Join Us for a free webinar on Charting Collections of Connections in Social Media: Creating Maps and Measures with NodeXL
The Professional Association for SQL Server (PASS) Business Intelligence Virtual Chapter will be hosting Marc Smith next week, on 2nd July at 7pm PDT. I am honoured to be hosting. To register, click here:
The topic: Networks are a data structure common found across all social media services that allow populations to author collections of connections. The Social Media Research Foundation’s NodeXL project makes analysis of social media networks accessible to most users of the Excel spreadsheet application. With NodeXL, Networks become as easy to create as pie charts. Applying the tool to a range of social media networks has already revealed the variations present in online social spaces. A review of the tool and images of Twitter, flickr, YouTube, and email networks will be presented.
Does it work? It’s certainly very interesting stuff. Here is my NodeXL graph for the past week:
I must admit that I’m not terribly good at planning out tweets. I don’t tend to worry about things like ‘reach’ and ‘engagement’. I just put out things that interest me, and things I am excited about. People respond, or don’t respond. I am more concerned about what I don’t tweet: I try to take care not to offend anyone because I think it can be done inadvertently when you have only 140 characters. Things spill out, that interest me! I am an ‘interested’ person, who loves lots of subjects and probably many of you are the same.
Personally I’m very grateful for twitter since it allows me to connect with my sqlfamily from around the globe. I love tweeting people in the US, for example, because it’s great to feel connected with people even though they are far away.
Tweeting suits my lifestyle. I am a single mother and I don’t have a sparkling social life with friends and parties. For example, it is 4am here in the UK and I am still working. However, I am happy and this is no sob story! What I do have, is friends that I see at technology events such as SQL events, and these people are my friends, my ‘sqlfamily’ and I am at home at these events. I never thought I’d feel so at home with a bunch of people from all over the place, and I know I am extremely privileged to know many of the sqlfamily from everywhere.
I suggest you go to the NodeXL website, take a look at the free download, and introduce yourself to your own networks hidden in your data. This could be Twitter data – or perhaps even data and patterns hidden in your corporate Data. You don’t have anything to lose by simply trying it, and who knows what you will find!

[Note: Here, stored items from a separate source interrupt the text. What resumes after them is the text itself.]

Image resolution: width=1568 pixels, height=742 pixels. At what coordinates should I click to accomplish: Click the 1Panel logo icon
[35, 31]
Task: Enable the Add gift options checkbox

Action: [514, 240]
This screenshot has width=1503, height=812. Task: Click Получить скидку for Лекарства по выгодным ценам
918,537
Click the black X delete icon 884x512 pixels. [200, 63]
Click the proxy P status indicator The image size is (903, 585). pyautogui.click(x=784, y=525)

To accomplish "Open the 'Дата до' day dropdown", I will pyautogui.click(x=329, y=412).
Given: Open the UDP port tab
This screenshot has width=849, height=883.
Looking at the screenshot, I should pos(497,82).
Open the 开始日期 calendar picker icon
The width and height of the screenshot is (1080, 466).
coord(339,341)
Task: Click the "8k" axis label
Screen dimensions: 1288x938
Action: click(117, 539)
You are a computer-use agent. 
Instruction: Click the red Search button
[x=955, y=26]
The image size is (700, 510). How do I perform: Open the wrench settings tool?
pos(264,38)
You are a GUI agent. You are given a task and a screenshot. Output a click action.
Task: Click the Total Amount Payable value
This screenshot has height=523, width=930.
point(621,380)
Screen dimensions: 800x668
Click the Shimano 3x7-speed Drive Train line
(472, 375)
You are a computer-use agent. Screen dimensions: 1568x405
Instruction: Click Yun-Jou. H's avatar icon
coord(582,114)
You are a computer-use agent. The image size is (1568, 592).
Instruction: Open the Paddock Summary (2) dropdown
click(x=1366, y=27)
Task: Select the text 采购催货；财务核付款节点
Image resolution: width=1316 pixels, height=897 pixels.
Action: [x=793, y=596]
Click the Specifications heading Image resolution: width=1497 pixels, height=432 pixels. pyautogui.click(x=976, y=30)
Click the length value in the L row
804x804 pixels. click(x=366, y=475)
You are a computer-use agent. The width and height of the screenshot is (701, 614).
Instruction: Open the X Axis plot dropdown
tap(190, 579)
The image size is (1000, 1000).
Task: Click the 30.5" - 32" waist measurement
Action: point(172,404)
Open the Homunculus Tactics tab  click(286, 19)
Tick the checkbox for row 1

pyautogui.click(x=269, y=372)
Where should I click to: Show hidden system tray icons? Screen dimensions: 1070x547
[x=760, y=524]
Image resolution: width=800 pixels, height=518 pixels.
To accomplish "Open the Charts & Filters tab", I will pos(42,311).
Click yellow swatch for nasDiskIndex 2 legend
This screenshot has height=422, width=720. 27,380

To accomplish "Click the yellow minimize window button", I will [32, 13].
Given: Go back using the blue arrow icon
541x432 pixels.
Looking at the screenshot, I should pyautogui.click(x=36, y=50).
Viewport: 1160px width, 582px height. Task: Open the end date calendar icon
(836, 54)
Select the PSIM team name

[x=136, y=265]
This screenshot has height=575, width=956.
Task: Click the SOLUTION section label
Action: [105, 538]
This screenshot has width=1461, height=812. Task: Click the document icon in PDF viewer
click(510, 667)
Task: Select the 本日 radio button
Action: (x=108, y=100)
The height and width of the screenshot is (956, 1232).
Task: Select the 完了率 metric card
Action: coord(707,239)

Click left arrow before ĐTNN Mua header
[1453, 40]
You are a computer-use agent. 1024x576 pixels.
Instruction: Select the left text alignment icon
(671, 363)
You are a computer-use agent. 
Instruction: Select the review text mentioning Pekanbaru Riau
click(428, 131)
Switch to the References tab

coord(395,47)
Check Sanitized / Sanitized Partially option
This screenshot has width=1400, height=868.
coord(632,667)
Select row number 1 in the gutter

I am not holding this webinar, but I am hosting. So please allow me to introduce my guest speaker. For those of you who don’t know, Marc does some interesting research on social media and I recommend that you join us. Marc Smith is a sociologist specializing in the social organization of online communities and computer mediated interaction. Smith leads the Connected Action consulting group and lives and works in Silicon Valley, California. Smith co-founded the Social Media Research Foundation (http://www.smrfoundation.org/), a non-profit devoted to open tools, data, and scholarship related to social media research.
Smith is the co-editor with Peter Kollock of Communities in Cyberspace (Routledge), a collection of essays exploring the ways identity; interaction and social order develop in online groups. Along with Derek Hansen and Ben Shneiderman, he is the co-author and editor of Analyzing Social Media Networks with NodeXL: Insights from a connected world, from Morgan-Kaufmann which is a guide to mapping connections created through computer-mediated interactions.